Inevitably, McClaren got crucified. “We lost the game, so obviously the tactics didn’t work,” he stated, and was made little smarter by Croatia boss Slaven Bilic saying he had hoped England would play 3-5-2. However, McClaren at least offered some consolation for fans worried about missing out on the tournament: “There are enough points to play for so we’ll be OK."
4. The resurrection: Roberto Martinez at Wigan
Years later, Roberto Martinez proved you don’t need a star-studded squad to master a back three. In 2010, he had travelled to the World Cup in South Africa to study Marcelo Bielsa’s thrilling Chile side, who lined up in a 3-3-1-3. Eighteen months on, he needed all the inspiration he could get.
His Wigan side were bottom of the Premier League after 23 games, five points adrift of safety. With little left to lose, Martinez switched to a 3-4-3. The Latics ended up winning seven of their last nine games, beating Liverpool, Arsenal and Manchester United. “In a year’s time, there will be a lot of teams playing a 3-4-3, believe me,” Martinez said, having lifted Wigan to 15th.

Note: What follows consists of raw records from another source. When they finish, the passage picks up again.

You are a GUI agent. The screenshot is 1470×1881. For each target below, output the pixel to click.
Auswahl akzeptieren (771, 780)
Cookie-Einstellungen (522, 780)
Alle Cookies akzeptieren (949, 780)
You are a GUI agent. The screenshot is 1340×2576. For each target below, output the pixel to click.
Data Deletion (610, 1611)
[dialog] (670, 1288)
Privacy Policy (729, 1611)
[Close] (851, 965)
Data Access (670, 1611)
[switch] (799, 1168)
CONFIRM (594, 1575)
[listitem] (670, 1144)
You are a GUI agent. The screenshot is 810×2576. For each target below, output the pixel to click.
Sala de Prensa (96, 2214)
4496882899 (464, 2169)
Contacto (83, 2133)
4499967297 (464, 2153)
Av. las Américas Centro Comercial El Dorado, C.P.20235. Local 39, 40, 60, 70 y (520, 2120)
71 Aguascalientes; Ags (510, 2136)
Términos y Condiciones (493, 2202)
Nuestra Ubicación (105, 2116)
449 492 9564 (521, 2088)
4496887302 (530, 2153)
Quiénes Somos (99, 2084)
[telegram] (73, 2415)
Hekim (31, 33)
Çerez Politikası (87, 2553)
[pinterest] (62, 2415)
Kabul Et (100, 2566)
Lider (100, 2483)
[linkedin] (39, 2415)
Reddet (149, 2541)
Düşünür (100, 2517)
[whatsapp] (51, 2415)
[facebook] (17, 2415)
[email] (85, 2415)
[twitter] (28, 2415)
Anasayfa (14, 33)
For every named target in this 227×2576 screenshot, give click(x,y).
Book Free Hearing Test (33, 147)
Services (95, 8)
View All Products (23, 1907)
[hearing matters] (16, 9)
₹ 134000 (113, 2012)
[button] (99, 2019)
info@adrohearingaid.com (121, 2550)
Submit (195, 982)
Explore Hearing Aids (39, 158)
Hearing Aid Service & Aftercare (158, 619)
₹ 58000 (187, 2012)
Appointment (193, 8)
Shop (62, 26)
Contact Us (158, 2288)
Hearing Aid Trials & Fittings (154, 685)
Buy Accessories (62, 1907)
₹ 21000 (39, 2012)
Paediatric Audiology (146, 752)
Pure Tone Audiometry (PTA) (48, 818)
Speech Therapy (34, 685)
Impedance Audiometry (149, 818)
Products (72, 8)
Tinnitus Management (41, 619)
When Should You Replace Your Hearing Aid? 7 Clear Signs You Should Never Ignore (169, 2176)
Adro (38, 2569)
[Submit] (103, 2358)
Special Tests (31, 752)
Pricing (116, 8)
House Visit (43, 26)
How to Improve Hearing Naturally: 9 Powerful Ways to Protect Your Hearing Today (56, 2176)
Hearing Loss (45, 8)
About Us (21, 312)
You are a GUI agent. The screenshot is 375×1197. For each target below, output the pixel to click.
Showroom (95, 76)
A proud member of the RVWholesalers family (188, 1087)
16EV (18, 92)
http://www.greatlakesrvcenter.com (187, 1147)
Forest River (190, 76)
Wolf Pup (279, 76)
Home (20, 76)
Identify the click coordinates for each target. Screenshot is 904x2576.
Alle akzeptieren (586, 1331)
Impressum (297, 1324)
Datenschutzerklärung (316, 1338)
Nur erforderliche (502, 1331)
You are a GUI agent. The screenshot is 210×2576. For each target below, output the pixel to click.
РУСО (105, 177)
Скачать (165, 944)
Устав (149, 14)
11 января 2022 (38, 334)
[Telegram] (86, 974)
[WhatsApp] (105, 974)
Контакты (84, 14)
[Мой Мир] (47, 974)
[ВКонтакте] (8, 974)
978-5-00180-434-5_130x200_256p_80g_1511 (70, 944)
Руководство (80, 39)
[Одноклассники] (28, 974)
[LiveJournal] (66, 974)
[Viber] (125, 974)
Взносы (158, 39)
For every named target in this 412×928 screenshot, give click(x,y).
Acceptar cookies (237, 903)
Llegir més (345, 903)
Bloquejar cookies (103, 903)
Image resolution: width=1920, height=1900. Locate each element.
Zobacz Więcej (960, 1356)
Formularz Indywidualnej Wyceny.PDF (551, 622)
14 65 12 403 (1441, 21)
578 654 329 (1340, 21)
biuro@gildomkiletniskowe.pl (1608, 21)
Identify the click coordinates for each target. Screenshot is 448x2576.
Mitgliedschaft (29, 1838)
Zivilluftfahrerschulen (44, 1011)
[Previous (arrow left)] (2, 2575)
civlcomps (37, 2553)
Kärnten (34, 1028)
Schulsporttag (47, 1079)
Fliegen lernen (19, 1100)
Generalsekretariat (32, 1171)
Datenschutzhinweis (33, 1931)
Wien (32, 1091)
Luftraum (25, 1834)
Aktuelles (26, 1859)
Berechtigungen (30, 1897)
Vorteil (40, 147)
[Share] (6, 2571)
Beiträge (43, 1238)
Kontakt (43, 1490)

5. Recent interpretations: From Rodgers to Conte
He wasn’t far wrong. The back three has been seen with increasing frequency. Brendan Rodgers occasionally used a 3-5-2 during Liverpool’s 2013/14 title tilt, and engineered a run of 10 wins in 12 games a year later with 3-4-3. At Manchester United, Louis van Gaal was no stranger to the back three, but it was very much unloved.
This season, Guardiola, Ronald Koeman and Mauricio Pochettino are among those who have fielded similar systems. Still, the most successful version has been Conte’s 3-4-3, which has helped Chelsea to five straight wins without conceding, making the Blues candidates to become the first title winners to use a back three permanently. In their last game, opponents Everton weren't even allowed a shot on target. Graham would have been delighted.